▶ _Recorded data_:

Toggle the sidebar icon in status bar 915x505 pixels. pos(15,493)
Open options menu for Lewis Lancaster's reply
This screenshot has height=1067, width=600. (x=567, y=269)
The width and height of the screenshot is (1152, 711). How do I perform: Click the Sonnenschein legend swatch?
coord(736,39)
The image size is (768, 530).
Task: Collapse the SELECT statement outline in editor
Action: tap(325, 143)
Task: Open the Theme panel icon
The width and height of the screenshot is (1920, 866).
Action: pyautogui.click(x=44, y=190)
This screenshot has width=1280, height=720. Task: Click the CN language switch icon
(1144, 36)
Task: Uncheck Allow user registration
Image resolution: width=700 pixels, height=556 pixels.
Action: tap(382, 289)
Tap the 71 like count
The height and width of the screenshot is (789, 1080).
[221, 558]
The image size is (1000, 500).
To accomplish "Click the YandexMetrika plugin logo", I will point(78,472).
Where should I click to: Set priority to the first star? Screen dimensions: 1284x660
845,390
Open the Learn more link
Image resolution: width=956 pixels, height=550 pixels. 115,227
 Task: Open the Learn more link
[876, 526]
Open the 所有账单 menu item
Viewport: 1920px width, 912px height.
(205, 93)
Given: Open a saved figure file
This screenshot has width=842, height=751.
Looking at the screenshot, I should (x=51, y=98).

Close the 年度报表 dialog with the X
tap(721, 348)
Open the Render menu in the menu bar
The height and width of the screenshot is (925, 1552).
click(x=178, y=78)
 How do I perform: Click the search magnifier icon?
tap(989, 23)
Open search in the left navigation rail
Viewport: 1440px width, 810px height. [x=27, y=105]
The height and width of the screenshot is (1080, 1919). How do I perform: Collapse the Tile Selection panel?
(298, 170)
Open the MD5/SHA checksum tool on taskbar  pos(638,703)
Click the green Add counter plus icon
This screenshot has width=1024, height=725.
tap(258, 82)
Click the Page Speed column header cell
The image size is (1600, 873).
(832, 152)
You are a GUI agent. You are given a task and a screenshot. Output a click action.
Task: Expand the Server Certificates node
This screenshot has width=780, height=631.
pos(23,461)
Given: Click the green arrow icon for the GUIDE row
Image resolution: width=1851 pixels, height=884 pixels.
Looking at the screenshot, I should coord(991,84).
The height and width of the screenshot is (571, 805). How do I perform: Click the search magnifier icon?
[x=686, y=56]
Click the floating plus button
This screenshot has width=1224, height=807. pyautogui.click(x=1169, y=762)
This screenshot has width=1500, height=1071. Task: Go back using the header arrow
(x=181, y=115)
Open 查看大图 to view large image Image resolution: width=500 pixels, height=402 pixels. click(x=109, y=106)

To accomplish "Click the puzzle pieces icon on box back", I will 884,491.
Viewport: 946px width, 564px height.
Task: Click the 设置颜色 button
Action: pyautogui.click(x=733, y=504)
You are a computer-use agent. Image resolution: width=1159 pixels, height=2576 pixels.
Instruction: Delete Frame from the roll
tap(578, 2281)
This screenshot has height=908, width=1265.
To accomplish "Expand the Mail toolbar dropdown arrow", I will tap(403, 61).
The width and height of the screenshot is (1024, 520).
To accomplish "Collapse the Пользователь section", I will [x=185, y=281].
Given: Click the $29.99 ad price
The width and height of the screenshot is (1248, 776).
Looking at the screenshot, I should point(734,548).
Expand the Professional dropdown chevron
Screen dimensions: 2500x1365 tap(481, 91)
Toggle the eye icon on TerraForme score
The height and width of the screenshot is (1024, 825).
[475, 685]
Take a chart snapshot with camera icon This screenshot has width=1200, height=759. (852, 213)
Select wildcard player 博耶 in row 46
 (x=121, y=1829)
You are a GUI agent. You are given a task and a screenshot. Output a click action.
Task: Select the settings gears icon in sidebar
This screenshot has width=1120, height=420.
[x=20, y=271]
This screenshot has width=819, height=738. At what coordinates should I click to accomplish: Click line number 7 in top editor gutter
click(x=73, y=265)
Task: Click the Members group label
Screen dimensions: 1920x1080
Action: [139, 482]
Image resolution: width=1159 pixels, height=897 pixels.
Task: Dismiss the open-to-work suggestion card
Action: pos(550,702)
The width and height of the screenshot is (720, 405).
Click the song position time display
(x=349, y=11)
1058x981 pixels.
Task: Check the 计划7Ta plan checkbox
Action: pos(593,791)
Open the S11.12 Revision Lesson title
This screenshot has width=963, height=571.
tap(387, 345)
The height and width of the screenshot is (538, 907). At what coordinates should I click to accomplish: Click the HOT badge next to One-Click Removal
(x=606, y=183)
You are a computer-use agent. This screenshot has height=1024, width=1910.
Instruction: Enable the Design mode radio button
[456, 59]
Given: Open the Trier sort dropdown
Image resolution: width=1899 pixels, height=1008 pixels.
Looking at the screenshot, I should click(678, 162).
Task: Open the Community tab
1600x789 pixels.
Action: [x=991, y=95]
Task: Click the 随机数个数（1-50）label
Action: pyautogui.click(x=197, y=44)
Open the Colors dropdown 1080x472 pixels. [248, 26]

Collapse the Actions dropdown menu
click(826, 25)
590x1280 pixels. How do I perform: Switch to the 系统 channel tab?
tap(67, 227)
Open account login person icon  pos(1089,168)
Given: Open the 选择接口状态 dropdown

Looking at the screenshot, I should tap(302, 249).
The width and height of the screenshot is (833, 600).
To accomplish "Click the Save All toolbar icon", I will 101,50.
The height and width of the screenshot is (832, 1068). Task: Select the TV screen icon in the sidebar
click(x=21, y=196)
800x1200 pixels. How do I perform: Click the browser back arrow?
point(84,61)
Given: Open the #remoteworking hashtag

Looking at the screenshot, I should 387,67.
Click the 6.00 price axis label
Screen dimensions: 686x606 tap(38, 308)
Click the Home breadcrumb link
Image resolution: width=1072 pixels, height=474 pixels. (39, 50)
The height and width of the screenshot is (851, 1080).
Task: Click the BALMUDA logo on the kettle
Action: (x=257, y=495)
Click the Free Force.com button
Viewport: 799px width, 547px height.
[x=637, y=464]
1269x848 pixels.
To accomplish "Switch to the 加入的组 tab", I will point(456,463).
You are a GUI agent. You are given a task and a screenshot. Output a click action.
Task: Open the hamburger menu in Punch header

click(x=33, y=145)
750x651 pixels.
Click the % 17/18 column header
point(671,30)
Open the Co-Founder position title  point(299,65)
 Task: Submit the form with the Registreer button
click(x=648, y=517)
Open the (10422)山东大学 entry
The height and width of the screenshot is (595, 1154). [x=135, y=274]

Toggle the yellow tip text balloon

▶ _What the task asks_:
Copy out the full listing exactly.

▶ _Task response_:
Toggle the sidebar icon in status bar 915x505 pixels. pos(15,493)
Open options menu for Lewis Lancaster's reply
This screenshot has height=1067, width=600. (x=567, y=269)
The width and height of the screenshot is (1152, 711). How do I perform: Click the Sonnenschein legend swatch?
coord(736,39)
The image size is (768, 530).
Task: Collapse the SELECT statement outline in editor
Action: tap(325, 143)
Task: Open the Theme panel icon
The width and height of the screenshot is (1920, 866).
Action: pyautogui.click(x=44, y=190)
This screenshot has width=1280, height=720. Task: Click the CN language switch icon
(1144, 36)
Task: Uncheck Allow user registration
Image resolution: width=700 pixels, height=556 pixels.
Action: tap(382, 289)
Tap the 71 like count
The height and width of the screenshot is (789, 1080).
[221, 558]
The image size is (1000, 500).
To accomplish "Click the YandexMetrika plugin logo", I will point(78,472).
Where should I click to: Set priority to the first star? Screen dimensions: 1284x660
845,390
Open the Learn more link
Image resolution: width=956 pixels, height=550 pixels. 115,227
 Task: Open the Learn more link
[876, 526]
Open the 所有账单 menu item
Viewport: 1920px width, 912px height.
(205, 93)
Given: Open a saved figure file
This screenshot has width=842, height=751.
Looking at the screenshot, I should (x=51, y=98).

Close the 年度报表 dialog with the X
tap(721, 348)
Open the Render menu in the menu bar
The height and width of the screenshot is (925, 1552).
click(x=178, y=78)
 How do I perform: Click the search magnifier icon?
tap(989, 23)
Open search in the left navigation rail
Viewport: 1440px width, 810px height. [x=27, y=105]
The height and width of the screenshot is (1080, 1919). How do I perform: Collapse the Tile Selection panel?
(298, 170)
Open the MD5/SHA checksum tool on taskbar  pos(638,703)
Click the green Add counter plus icon
This screenshot has width=1024, height=725.
tap(258, 82)
Click the Page Speed column header cell
The image size is (1600, 873).
(832, 152)
You are a GUI agent. You are given a task and a screenshot. Output a click action.
Task: Expand the Server Certificates node
This screenshot has width=780, height=631.
pos(23,461)
Given: Click the green arrow icon for the GUIDE row
Image resolution: width=1851 pixels, height=884 pixels.
Looking at the screenshot, I should coord(991,84).
The height and width of the screenshot is (571, 805). How do I perform: Click the search magnifier icon?
[x=686, y=56]
Click the floating plus button
This screenshot has width=1224, height=807. pyautogui.click(x=1169, y=762)
This screenshot has width=1500, height=1071. Task: Go back using the header arrow
(x=181, y=115)
Open 查看大图 to view large image Image resolution: width=500 pixels, height=402 pixels. click(x=109, y=106)

To accomplish "Click the puzzle pieces icon on box back", I will 884,491.
Viewport: 946px width, 564px height.
Task: Click the 设置颜色 button
Action: pyautogui.click(x=733, y=504)
You are a computer-use agent. Image resolution: width=1159 pixels, height=2576 pixels.
Instruction: Delete Frame from the roll
tap(578, 2281)
This screenshot has height=908, width=1265.
To accomplish "Expand the Mail toolbar dropdown arrow", I will tap(403, 61).
The width and height of the screenshot is (1024, 520).
To accomplish "Collapse the Пользователь section", I will [x=185, y=281].
Given: Click the $29.99 ad price
The width and height of the screenshot is (1248, 776).
Looking at the screenshot, I should point(734,548).
Expand the Professional dropdown chevron
Screen dimensions: 2500x1365 tap(481, 91)
Toggle the eye icon on TerraForme score
The height and width of the screenshot is (1024, 825).
[475, 685]
Take a chart snapshot with camera icon This screenshot has width=1200, height=759. (852, 213)
Select wildcard player 博耶 in row 46
 (x=121, y=1829)
You are a GUI agent. You are given a task and a screenshot. Output a click action.
Task: Select the settings gears icon in sidebar
This screenshot has width=1120, height=420.
[x=20, y=271]
This screenshot has width=819, height=738. At what coordinates should I click to accomplish: Click line number 7 in top editor gutter
click(x=73, y=265)
Task: Click the Members group label
Screen dimensions: 1920x1080
Action: [139, 482]
Image resolution: width=1159 pixels, height=897 pixels.
Task: Dismiss the open-to-work suggestion card
Action: pos(550,702)
The width and height of the screenshot is (720, 405).
Click the song position time display
(x=349, y=11)
1058x981 pixels.
Task: Check the 计划7Ta plan checkbox
Action: pos(593,791)
Open the S11.12 Revision Lesson title
This screenshot has width=963, height=571.
tap(387, 345)
The height and width of the screenshot is (538, 907). At what coordinates should I click to accomplish: Click the HOT badge next to One-Click Removal
(x=606, y=183)
You are a computer-use agent. This screenshot has height=1024, width=1910.
Instruction: Enable the Design mode radio button
[456, 59]
Given: Open the Trier sort dropdown
Image resolution: width=1899 pixels, height=1008 pixels.
Looking at the screenshot, I should click(678, 162).
Task: Open the Community tab
1600x789 pixels.
Action: [x=991, y=95]
Task: Click the 随机数个数（1-50）label
Action: pyautogui.click(x=197, y=44)
Open the Colors dropdown 1080x472 pixels. [248, 26]

Collapse the Actions dropdown menu
click(826, 25)
590x1280 pixels. How do I perform: Switch to the 系统 channel tab?
tap(67, 227)
Open account login person icon  pos(1089,168)
Given: Open the 选择接口状态 dropdown

Looking at the screenshot, I should tap(302, 249).
The width and height of the screenshot is (833, 600).
To accomplish "Click the Save All toolbar icon", I will 101,50.
The height and width of the screenshot is (832, 1068). Task: Select the TV screen icon in the sidebar
click(x=21, y=196)
800x1200 pixels. How do I perform: Click the browser back arrow?
point(84,61)
Given: Open the #remoteworking hashtag

Looking at the screenshot, I should 387,67.
Click the 6.00 price axis label
Screen dimensions: 686x606 tap(38, 308)
Click the Home breadcrumb link
Image resolution: width=1072 pixels, height=474 pixels. (39, 50)
The height and width of the screenshot is (851, 1080).
Task: Click the BALMUDA logo on the kettle
Action: (x=257, y=495)
Click the Free Force.com button
Viewport: 799px width, 547px height.
[x=637, y=464]
1269x848 pixels.
To accomplish "Switch to the 加入的组 tab", I will point(456,463).
You are a GUI agent. You are given a task and a screenshot. Output a click action.
Task: Open the hamburger menu in Punch header

click(x=33, y=145)
750x651 pixels.
Click the % 17/18 column header
point(671,30)
Open the Co-Founder position title  point(299,65)
 Task: Submit the form with the Registreer button
click(x=648, y=517)
Open the (10422)山东大学 entry
The height and width of the screenshot is (595, 1154). [x=135, y=274]

Toggle the yellow tip text balloon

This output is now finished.